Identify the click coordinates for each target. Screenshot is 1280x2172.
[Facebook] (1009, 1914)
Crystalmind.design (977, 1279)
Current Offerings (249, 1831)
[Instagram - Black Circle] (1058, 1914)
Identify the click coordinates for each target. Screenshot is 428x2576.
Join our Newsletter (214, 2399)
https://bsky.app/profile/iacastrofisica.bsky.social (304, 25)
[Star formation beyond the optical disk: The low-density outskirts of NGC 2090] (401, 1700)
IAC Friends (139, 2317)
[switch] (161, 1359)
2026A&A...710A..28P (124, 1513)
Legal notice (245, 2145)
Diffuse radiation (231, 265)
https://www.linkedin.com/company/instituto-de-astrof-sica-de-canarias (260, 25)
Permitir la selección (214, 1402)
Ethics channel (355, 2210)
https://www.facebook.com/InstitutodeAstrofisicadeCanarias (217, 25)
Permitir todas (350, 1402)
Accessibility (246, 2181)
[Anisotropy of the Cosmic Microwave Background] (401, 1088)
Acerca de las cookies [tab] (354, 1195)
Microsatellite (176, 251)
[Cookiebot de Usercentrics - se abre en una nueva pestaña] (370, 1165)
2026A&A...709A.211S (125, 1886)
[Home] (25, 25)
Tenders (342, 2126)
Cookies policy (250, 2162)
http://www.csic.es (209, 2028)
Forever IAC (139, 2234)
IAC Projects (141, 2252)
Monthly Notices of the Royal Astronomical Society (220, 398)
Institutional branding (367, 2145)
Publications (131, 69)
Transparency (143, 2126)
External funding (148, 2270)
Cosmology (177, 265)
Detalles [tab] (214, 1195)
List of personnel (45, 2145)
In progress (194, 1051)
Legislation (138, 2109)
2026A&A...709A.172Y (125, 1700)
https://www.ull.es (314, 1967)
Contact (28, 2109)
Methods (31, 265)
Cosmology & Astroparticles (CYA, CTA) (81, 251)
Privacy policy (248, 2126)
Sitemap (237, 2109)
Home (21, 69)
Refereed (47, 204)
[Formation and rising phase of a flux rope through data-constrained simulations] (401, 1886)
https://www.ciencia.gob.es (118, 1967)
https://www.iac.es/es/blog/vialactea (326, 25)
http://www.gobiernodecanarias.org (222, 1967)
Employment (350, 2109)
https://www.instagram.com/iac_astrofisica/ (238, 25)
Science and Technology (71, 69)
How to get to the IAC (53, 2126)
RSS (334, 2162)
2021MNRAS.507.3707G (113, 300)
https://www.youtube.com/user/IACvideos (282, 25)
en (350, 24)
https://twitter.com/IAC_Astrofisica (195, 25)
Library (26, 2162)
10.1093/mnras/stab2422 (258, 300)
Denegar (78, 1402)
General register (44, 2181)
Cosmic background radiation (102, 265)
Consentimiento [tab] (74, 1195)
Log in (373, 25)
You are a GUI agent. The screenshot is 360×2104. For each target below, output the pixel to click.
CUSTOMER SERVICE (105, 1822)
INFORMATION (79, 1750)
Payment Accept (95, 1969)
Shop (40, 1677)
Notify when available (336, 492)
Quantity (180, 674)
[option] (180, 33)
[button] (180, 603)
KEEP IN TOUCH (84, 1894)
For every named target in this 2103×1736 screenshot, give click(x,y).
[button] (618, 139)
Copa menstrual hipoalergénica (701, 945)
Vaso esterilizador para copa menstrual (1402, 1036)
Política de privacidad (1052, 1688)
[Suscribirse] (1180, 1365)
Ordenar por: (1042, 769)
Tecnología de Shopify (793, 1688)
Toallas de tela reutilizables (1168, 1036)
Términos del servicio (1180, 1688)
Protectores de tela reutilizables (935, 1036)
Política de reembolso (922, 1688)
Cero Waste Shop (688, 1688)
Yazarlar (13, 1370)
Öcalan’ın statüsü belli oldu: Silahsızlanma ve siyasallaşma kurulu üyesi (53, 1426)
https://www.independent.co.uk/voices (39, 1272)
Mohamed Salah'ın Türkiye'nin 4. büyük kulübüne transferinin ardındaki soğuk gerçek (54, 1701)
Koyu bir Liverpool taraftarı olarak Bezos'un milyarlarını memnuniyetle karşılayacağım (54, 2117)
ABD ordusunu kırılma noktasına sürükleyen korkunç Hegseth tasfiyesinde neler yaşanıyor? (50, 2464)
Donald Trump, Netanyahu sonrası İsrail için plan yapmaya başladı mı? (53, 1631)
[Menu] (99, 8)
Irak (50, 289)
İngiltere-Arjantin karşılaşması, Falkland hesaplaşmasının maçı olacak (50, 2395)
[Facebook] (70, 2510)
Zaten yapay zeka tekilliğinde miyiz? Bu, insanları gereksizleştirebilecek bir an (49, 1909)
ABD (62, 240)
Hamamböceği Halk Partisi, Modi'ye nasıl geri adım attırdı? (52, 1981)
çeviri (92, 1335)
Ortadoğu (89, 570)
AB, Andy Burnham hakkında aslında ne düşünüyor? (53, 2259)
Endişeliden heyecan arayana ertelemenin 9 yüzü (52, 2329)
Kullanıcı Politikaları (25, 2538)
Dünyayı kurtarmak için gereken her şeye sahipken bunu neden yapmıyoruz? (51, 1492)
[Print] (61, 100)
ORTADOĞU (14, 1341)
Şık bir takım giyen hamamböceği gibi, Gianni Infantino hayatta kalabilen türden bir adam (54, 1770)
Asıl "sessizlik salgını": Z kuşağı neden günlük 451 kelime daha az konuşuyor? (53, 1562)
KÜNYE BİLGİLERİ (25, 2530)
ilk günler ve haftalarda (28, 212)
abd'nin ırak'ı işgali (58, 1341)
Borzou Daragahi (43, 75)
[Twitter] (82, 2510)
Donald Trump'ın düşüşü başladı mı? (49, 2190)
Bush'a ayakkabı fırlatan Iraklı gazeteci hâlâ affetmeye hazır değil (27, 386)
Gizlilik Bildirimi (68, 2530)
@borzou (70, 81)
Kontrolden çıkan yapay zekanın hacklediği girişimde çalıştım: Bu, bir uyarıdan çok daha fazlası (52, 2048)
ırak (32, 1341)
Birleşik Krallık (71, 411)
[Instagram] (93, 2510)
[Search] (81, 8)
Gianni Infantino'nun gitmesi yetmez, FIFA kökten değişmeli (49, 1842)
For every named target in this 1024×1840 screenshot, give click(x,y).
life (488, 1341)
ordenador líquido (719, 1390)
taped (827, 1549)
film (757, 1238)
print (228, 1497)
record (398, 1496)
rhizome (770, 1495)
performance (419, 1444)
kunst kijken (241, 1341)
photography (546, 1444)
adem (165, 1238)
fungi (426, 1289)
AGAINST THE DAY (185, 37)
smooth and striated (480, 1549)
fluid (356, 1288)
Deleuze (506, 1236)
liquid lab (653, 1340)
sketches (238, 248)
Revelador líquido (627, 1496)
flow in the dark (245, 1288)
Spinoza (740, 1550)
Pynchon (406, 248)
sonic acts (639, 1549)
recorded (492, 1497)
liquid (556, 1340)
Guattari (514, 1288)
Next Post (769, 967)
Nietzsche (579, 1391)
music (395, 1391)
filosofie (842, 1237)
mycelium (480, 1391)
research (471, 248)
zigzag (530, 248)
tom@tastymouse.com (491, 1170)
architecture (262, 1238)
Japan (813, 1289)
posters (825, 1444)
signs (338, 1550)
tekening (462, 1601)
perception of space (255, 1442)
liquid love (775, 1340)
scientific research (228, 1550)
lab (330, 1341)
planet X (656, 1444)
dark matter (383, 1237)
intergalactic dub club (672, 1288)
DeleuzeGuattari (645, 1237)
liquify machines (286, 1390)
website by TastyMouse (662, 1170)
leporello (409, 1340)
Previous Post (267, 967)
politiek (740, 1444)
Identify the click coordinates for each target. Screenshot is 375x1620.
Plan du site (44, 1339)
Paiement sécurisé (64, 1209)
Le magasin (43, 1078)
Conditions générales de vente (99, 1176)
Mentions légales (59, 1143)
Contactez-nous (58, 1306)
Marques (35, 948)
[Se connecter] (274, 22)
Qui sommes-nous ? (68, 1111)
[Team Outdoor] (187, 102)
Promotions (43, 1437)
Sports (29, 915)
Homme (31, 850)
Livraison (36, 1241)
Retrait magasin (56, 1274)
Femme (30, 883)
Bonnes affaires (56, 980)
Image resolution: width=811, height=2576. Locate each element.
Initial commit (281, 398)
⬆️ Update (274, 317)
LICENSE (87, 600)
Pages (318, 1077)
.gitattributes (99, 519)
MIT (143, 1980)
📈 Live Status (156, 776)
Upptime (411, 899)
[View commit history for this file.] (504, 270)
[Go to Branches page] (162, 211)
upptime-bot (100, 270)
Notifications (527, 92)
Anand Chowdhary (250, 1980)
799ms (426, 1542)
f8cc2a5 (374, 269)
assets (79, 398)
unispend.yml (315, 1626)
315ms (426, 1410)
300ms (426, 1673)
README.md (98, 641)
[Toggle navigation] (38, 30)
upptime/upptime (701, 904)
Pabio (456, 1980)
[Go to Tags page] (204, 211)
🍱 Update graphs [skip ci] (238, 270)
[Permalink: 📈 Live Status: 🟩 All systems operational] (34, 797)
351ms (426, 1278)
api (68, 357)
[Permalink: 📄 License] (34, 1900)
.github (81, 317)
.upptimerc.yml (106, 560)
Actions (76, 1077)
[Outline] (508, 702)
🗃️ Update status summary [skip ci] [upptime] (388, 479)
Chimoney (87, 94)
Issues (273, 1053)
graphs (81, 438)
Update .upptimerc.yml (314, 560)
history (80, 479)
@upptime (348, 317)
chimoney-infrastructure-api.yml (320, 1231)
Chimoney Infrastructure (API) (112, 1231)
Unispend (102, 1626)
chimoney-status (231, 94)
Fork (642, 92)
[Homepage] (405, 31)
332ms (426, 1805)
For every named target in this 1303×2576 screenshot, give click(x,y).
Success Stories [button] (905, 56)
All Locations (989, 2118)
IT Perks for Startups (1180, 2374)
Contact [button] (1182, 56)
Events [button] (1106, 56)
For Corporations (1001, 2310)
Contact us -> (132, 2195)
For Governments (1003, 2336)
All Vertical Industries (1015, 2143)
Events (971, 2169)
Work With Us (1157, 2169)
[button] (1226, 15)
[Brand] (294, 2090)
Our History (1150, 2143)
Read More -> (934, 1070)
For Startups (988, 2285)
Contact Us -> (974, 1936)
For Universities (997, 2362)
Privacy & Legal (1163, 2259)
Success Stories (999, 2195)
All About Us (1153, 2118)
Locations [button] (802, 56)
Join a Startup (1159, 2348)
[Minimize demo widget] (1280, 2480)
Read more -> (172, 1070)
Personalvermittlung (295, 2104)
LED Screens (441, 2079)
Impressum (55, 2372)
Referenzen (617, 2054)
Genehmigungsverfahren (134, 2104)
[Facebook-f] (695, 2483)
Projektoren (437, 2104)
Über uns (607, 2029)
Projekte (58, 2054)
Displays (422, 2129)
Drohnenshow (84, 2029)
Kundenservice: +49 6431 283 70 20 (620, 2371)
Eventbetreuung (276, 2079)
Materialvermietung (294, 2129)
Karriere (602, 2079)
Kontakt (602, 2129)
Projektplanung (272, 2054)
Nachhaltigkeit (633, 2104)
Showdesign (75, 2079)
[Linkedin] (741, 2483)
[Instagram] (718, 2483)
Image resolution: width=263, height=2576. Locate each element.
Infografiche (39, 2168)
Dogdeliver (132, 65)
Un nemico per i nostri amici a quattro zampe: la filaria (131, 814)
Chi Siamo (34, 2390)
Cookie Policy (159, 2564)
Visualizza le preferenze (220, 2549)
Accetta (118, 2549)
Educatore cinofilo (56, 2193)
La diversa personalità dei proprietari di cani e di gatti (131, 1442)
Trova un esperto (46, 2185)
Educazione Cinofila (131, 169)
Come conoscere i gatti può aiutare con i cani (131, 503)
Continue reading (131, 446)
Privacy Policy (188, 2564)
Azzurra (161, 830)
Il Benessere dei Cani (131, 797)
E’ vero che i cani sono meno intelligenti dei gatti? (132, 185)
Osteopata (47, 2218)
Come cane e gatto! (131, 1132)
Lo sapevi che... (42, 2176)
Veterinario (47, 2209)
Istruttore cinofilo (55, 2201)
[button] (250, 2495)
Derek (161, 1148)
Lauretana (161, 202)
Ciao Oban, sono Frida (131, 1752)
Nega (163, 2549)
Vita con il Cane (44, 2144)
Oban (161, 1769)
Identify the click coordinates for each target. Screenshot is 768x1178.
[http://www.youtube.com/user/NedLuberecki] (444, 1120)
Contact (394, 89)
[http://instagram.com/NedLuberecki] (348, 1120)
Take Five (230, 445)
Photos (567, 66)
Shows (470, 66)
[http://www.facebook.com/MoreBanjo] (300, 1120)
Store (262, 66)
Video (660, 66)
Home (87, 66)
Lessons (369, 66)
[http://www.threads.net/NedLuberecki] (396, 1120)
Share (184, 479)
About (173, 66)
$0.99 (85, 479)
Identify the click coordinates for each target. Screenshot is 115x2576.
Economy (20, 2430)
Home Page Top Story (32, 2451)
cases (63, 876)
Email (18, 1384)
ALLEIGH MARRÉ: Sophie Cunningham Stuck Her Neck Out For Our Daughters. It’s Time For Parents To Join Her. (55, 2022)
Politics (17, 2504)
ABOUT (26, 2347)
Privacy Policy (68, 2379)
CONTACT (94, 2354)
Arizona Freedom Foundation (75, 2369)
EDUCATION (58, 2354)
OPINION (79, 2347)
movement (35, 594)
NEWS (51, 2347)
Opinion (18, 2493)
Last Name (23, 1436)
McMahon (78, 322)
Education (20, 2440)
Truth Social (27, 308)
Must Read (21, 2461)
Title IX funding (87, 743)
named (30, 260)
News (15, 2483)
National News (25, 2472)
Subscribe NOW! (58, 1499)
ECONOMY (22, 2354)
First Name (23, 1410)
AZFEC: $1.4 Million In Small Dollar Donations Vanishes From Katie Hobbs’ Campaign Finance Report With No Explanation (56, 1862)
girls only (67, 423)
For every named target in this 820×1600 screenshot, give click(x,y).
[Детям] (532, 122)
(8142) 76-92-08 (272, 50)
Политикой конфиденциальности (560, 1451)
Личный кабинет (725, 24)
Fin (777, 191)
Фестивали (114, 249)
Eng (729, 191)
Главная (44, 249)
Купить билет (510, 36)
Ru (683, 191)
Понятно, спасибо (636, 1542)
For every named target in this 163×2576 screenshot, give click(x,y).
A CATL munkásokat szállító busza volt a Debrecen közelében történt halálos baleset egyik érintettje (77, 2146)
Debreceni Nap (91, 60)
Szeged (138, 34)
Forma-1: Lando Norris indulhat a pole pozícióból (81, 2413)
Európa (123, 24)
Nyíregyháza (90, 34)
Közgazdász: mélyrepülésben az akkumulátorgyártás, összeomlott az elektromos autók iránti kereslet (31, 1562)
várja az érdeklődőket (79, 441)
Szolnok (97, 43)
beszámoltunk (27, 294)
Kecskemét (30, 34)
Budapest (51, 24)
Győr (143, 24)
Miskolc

◇ ◇ ◇

▶ **Work required**: Starting with the line with "332ms (426, 1805)" above and going on through the line with "[Brand] (294, 2090)", transcribe every line exactly, both ends included, and add nothing.

▶ **Solution for this exercise**:
332ms (426, 1805)
For every named target in this 1303×2576 screenshot, give click(x,y).
Success Stories [button] (905, 56)
All Locations (989, 2118)
IT Perks for Startups (1180, 2374)
Contact [button] (1182, 56)
Events [button] (1106, 56)
For Corporations (1001, 2310)
Contact us -> (132, 2195)
For Governments (1003, 2336)
All Vertical Industries (1015, 2143)
Events (971, 2169)
Work With Us (1157, 2169)
[button] (1226, 15)
[Brand] (294, 2090)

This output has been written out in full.